Grandmothers to the rescue, with wisdom, patience and doughnuts



     Social media tears down girls. According to a UNESCO report, there is a direct correlation between how much time a girl spends online and increased emotional damage. A Facebook study found that a third of girls say when they feel bad about their bodies, Instagram makes them feel worse. Girls are 50% more likely than boys to report being cyberbullied. Plus — stop the presses! — TikTok is addictive.

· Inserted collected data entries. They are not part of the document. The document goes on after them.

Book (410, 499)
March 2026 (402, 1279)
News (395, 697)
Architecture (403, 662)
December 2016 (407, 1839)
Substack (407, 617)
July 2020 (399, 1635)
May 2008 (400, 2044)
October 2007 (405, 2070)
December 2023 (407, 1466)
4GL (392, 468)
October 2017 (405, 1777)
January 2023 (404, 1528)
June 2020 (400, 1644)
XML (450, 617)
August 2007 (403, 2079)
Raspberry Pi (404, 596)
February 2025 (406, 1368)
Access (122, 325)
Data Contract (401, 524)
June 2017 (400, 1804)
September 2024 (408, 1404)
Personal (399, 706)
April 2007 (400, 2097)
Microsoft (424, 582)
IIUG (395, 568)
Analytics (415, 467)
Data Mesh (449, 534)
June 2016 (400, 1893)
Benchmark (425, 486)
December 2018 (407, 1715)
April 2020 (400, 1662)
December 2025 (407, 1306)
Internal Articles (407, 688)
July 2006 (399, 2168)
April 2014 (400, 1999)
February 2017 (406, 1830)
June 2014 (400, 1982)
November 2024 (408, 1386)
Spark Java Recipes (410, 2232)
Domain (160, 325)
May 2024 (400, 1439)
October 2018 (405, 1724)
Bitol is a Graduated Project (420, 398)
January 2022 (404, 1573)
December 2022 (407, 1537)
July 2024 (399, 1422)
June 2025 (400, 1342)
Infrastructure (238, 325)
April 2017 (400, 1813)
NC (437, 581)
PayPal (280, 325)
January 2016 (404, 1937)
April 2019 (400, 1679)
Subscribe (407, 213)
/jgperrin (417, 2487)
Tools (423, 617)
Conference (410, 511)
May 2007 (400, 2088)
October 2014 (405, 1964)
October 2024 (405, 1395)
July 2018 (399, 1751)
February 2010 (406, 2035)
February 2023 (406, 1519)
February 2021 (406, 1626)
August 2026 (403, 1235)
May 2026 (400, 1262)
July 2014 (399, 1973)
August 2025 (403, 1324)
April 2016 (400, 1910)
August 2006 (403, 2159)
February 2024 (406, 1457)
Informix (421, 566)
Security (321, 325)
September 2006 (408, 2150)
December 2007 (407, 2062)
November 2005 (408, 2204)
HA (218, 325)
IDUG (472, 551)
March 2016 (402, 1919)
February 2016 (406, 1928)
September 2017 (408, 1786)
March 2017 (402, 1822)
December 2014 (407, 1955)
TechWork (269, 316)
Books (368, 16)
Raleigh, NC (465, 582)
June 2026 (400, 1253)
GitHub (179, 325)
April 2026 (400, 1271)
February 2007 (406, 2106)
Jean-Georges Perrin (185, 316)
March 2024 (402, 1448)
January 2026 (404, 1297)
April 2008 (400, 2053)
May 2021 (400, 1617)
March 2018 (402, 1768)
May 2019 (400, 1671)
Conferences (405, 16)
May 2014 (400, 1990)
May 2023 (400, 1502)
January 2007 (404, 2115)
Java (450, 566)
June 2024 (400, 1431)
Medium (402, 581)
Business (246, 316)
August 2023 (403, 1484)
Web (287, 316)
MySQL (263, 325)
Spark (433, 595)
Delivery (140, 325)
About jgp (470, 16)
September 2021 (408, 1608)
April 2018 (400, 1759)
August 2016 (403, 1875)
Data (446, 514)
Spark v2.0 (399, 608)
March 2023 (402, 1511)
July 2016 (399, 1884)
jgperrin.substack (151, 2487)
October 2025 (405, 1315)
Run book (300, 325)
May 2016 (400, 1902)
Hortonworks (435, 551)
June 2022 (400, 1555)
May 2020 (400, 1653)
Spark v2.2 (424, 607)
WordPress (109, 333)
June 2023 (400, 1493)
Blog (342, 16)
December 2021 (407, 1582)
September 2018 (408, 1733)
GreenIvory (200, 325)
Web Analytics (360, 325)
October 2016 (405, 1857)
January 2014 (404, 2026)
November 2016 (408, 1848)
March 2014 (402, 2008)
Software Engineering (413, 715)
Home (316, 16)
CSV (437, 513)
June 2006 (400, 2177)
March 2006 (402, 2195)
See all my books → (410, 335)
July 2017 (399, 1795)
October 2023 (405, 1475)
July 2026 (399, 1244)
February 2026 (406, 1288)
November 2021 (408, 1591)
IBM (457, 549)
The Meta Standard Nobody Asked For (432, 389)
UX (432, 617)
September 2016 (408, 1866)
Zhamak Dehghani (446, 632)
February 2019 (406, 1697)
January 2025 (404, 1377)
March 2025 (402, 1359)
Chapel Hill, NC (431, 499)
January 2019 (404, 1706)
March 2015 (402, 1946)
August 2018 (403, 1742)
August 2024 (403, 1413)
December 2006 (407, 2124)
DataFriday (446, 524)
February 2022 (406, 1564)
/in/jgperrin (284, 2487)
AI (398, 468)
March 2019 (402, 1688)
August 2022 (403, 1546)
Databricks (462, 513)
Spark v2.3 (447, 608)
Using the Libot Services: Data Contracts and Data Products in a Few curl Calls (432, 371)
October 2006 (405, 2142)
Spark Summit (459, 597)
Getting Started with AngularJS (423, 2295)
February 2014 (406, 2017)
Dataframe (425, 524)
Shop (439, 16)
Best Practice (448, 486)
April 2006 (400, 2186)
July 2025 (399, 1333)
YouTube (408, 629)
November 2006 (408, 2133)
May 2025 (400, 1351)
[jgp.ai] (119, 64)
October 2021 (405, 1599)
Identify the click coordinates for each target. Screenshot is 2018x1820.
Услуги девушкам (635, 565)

     How to combat such a widespread, happiness-destroying influence? In Chicago, one of the most powerful forces for good known to humanity is being sent into battle, a voice of comfort and wisdom going back to the beginnings of time:
     Grandmothers.
     "I come here every Tuesday to sit with the young ladies and do different projects — planting flowers, or making different objects they like," said Delores Durham, 62, waiting in the office at Wendell Smith Elementary School on West 103rd Street in Pullman, bearing donuts. "Just having normal conversation to see where their mind is at. What goals they have in life. I'm just trying to be an encouragement to them. I raised two daughters on the West Side of Chicago myself."
     A volunteer who joined Grandmothers Circle last year, Durham was met by Erinn Boone, a licensed clinical professional counselor and coordinator of the program run by the Juvenile Protective Association, a venerable Chicago social service agency founded by Jane Addams in 1901. Originally the Juvenile Court Committee, its purpose was to provide probation officers to the first juvenile court in the nation, founded here in 1899 to keep children from being sent to adult jails.
     She hands around a piece of paper showing various emojis: happy, angry, bored, surprised.
     "I need you all to tell me how you're feeling," Boone says. "Pass it around."
     The girls warm up. They are happy and tired. Goofy and tired. Quiet and tired. Boone detects a theme.
     "Everybody's tired — is it the weather?" she asks.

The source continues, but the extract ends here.